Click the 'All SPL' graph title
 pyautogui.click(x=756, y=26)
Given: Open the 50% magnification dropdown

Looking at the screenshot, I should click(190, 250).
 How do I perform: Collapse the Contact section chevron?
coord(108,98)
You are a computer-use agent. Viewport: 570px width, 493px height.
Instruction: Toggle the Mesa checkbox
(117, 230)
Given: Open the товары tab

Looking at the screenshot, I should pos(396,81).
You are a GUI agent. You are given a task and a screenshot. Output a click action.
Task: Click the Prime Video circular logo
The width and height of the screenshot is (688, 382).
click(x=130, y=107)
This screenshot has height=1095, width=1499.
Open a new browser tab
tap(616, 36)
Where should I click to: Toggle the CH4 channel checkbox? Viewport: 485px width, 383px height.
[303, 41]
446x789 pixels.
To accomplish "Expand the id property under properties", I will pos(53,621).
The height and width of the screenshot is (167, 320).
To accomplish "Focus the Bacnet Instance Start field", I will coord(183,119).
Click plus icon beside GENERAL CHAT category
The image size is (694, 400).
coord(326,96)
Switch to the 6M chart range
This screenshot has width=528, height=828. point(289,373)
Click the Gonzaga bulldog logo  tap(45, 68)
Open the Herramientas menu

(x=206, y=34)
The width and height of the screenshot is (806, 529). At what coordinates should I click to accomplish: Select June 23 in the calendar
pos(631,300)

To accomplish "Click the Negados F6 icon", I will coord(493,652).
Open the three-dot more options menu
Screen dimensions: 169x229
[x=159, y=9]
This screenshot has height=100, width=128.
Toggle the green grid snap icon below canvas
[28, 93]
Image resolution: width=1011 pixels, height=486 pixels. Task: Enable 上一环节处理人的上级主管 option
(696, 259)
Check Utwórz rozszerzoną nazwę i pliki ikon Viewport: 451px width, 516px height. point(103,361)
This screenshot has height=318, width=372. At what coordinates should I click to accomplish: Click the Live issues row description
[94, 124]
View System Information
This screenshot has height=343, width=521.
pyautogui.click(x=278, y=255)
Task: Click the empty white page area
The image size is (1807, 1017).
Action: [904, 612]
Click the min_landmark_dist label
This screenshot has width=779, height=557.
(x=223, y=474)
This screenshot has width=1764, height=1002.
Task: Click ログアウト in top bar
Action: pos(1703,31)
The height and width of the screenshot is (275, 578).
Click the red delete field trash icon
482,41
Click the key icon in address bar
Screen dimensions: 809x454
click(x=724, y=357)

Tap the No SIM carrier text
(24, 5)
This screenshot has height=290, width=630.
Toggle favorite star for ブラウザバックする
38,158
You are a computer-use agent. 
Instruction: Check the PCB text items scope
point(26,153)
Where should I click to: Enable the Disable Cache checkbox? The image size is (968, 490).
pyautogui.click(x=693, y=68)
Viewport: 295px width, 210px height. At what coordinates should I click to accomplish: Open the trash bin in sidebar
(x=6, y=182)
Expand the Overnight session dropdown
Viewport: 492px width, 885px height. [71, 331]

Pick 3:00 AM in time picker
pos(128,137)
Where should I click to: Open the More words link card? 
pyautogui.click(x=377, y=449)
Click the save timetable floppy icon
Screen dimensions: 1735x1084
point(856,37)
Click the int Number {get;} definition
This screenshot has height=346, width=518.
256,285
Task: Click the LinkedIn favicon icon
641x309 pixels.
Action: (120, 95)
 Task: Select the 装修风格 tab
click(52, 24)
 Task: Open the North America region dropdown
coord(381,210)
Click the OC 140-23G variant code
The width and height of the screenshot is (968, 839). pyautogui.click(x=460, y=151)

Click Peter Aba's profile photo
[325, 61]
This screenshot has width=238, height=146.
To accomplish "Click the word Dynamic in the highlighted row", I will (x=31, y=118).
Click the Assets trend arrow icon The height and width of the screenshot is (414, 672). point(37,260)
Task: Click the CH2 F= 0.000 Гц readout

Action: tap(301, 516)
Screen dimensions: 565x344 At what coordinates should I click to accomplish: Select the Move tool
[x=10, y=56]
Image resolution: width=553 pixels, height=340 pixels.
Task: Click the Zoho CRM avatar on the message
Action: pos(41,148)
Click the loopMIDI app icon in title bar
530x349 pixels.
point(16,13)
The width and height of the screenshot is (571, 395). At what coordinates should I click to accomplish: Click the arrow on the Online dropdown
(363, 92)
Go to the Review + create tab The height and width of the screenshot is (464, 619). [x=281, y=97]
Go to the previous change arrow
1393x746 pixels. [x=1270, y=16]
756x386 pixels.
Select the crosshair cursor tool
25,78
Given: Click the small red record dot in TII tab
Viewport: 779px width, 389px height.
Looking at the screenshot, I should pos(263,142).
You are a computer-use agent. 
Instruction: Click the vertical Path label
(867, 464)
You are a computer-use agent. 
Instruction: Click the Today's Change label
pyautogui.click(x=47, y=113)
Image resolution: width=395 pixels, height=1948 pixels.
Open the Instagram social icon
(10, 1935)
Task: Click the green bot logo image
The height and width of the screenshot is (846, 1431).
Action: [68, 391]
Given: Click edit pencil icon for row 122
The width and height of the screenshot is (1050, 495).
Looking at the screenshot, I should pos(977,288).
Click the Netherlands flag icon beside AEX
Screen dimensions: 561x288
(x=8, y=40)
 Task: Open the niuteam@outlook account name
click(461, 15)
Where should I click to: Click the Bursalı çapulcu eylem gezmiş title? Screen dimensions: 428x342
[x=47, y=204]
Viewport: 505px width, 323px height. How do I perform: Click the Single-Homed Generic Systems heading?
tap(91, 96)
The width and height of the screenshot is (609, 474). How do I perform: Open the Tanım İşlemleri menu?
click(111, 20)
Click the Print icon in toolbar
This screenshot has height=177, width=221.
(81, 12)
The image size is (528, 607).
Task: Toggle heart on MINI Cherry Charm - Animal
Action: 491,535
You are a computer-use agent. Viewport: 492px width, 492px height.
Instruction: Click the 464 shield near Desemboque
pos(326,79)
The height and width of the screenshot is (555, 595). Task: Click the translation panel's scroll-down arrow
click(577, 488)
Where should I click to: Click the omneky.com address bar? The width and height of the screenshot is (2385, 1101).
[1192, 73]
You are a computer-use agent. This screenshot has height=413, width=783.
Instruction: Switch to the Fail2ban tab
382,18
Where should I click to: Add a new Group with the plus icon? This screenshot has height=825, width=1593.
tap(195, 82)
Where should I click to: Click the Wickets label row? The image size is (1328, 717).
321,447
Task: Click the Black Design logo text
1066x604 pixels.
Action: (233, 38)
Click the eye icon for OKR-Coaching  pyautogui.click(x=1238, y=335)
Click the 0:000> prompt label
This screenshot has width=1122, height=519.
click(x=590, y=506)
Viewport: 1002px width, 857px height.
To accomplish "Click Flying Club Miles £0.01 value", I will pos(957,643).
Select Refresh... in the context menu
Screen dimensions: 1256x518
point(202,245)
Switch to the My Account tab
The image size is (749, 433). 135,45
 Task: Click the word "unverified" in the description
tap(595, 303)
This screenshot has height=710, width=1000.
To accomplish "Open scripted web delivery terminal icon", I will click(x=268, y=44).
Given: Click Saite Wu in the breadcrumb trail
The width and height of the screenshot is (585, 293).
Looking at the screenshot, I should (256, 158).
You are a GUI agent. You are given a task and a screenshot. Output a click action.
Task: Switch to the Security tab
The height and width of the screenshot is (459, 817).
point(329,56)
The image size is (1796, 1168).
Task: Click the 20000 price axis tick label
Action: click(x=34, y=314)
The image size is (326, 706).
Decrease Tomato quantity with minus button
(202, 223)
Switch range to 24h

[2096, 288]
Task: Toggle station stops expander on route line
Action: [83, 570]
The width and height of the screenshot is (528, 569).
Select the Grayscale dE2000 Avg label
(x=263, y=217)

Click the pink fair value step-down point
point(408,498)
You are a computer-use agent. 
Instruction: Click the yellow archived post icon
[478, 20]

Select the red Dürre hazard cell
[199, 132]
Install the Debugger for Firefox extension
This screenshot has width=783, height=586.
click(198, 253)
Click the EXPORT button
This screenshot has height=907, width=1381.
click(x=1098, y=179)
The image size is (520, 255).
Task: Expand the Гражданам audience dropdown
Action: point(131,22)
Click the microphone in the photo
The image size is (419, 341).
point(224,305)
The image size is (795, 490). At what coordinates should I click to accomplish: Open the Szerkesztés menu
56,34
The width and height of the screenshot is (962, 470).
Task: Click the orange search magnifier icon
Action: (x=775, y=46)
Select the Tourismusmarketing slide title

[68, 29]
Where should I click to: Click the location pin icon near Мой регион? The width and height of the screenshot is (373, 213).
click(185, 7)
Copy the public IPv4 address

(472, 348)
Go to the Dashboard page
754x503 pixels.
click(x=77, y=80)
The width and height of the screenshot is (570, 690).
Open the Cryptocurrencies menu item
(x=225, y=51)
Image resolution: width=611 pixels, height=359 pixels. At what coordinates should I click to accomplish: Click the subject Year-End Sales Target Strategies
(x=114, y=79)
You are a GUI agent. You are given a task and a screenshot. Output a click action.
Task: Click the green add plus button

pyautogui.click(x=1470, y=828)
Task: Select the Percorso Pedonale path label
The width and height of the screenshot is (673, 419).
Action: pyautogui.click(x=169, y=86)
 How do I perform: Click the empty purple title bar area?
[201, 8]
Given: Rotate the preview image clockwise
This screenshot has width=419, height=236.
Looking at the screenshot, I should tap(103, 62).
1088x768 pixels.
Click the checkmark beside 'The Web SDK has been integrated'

* * * * * * * * *

Task goal -> Express the records from the line with "Tap the No SIM carrier text" up to and including the line with "pos(128,137)" as a JSON list of strings, one string per line, leaving out blank lines.

Task response ->
[
  "Tap the No SIM carrier text",
  "(24, 5)",
  "This screenshot has height=290, width=630.",
  "Toggle favorite star for ブラウザバックする",
  "38,158",
  "You are a computer-use agent. ",
  "Instruction: Check the PCB text items scope",
  "point(26,153)",
  "Where should I click to: Enable the Disable Cache checkbox? The image size is (968, 490).",
  "pyautogui.click(x=693, y=68)",
  "Viewport: 295px width, 210px height. At what coordinates should I click to accomplish: Open the trash bin in sidebar",
  "(x=6, y=182)",
  "Expand the Overnight session dropdown",
  "Viewport: 492px width, 885px height. [71, 331]",
  "Pick 3:00 AM in time picker",
  "pos(128,137)"
]